Let $T:X\to X$ be a continuous map on a compact metric space. I'm trying to prove that for two $T$-invariant probability measures $\mu,\nu$ we have $h_{p\mu+(1-p)\nu}(T)=ph_\mu(T)+(1-p)h_\nu(T)$. Here $h_\mu(T)$ denotes the metric entropy of $T$, also known as the measure theoretic entropy.
I managed to show that we have $h_{p\mu+(1-p)\nu}(T)\geq ph_\mu(T)+(1-p)h_\nu(T)$ by defining $\Phi:[0,\infty)\to\mathbb R$ by $\Phi(x)=-x\log x$ for $x>0$ and $\Phi(0)=0$; then $\Phi$ is a concave function, hence by Jensen $$p\Phi(\mu(A))+(1-p)\Phi(\nu(A))\leq\Phi(p\mu(A)+(1-p)\nu(A))$$ for each measurable $A$. Applying this to finite measurable partitions $\alpha$ gives $H_{p\mu+(1-p)\nu}(\alpha)\geq pH_\mu(\alpha)+(1-p)H_\nu(\alpha)$. Next, we plug in $\bigvee_{i=0}^{n-1}T^{-i}\alpha$, divide by $n$ and letting $n\to\infty$ and obtain $h_{p\mu+(1-p)\nu}(\alpha,T)\geq ph_\mu(\alpha,T)+(1-p)h_\nu(\alpha,T)$. Then we find partitions $\alpha_\mu,\alpha_\nu$ such that $h_\mu(\alpha_\mu,T)\geq h_\mu(T)-\frac{\epsilon}{p}$ and $h_\mu(\alpha_\nu,T)\geq h_\nu(T)-\frac{\epsilon}{1-p}$, yielding $$h_{p\mu+(1-p)\nu}(\alpha_\mu\vee\alpha_\nu,T)\geq ph_\mu(T)+(1-p)h_\nu(T)-\epsilon;$$ passing to the supremum over all measurable partition $\alpha$ on the left hand side gives the desired inequality.
For the reverse inequality, I have no idea what to do.
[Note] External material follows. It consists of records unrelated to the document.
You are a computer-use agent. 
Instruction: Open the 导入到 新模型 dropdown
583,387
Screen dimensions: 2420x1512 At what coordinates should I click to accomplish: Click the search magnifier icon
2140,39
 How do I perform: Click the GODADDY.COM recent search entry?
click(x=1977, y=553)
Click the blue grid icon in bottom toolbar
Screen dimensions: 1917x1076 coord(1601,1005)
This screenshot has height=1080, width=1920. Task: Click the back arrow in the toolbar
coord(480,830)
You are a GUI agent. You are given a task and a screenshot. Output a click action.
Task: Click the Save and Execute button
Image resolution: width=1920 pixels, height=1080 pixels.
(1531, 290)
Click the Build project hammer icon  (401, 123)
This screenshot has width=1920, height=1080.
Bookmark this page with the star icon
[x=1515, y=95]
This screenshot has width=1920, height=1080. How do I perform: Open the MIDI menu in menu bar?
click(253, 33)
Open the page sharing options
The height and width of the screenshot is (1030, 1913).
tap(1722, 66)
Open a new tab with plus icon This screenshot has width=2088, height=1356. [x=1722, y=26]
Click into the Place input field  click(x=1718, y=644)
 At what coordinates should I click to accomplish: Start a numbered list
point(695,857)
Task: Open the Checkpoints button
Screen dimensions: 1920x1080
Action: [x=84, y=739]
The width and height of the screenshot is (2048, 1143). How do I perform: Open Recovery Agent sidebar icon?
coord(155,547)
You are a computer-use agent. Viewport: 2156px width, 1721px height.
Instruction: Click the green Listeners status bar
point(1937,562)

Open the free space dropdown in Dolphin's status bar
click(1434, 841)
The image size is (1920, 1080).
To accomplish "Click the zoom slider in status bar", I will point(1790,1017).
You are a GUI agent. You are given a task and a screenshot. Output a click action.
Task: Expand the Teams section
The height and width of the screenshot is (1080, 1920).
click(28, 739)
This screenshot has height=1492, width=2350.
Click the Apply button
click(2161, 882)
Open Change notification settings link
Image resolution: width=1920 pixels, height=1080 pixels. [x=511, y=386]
Any help is much appreciated!
I managed to prove the other inequality myself.
Again take $\Phi(x)=-x\log x$ and observe that $-\log x$ is decreasing. Therefore, for each measurable $A$ and $p\in(0,1)$, \begin{align*}&\phantom=\ \ \Phi(p\mu(A)+(1-p)\nu(A))\\&=-p\mu(A)\log\big(p\mu(A)+(1-p)\nu(A)\big)-(1-p)\nu(A)\log\big(p\mu(A)+(1-p)\nu(A)\big)\\&\leq -p\mu(A)\log\big(p\mu(A)\big)-(1-p)\log\big((1-p)\nu(A)\big)\\&=p\Phi(\mu(A))+(1-p)\Phi(\nu(A))-p\log(p)\mu(A)-(1-p)\log(1-p)\nu(A).\end{align*} We proceed as in the proof of the other inequality: sum over the sets in some finite measurable partition $\alpha$ to obtain $$H_{p\mu+(1-p)\nu}(\alpha)\leq pH_\mu(\alpha)+(1-p)H_\nu(\alpha)-p\log(p)-(1-p)\log(1-p).$$ Next, we plug in $\bigvee_{i=0}^{n-1}T^{-i}\alpha$, divide by $n$ and let $n\to\infty$ to obtain $$h_{p\mu+(1-p)\nu}(\alpha,T)\leq ph_\mu(\alpha,T)+(1-p)h_\nu(\alpha,T).$$ Now pass over to the supremum over all measurable partitions $\alpha$, to obtain \begin{align*}h_{p\mu+(1-p)\nu}(T)&\leq\sup_\alpha\left\{ ph_\mu(\alpha,T)+(1-p)h_\nu(\alpha,T)\right\}\\&\leq p\sup_\alpha h_\mu(\alpha,T)+(1-p)\sup_\beta h_\nu(\beta,T)\\&=ph_\mu(T)+(1-p)h_\nu(T),\end{align*} establishing the other inequality, hence finishing the proof.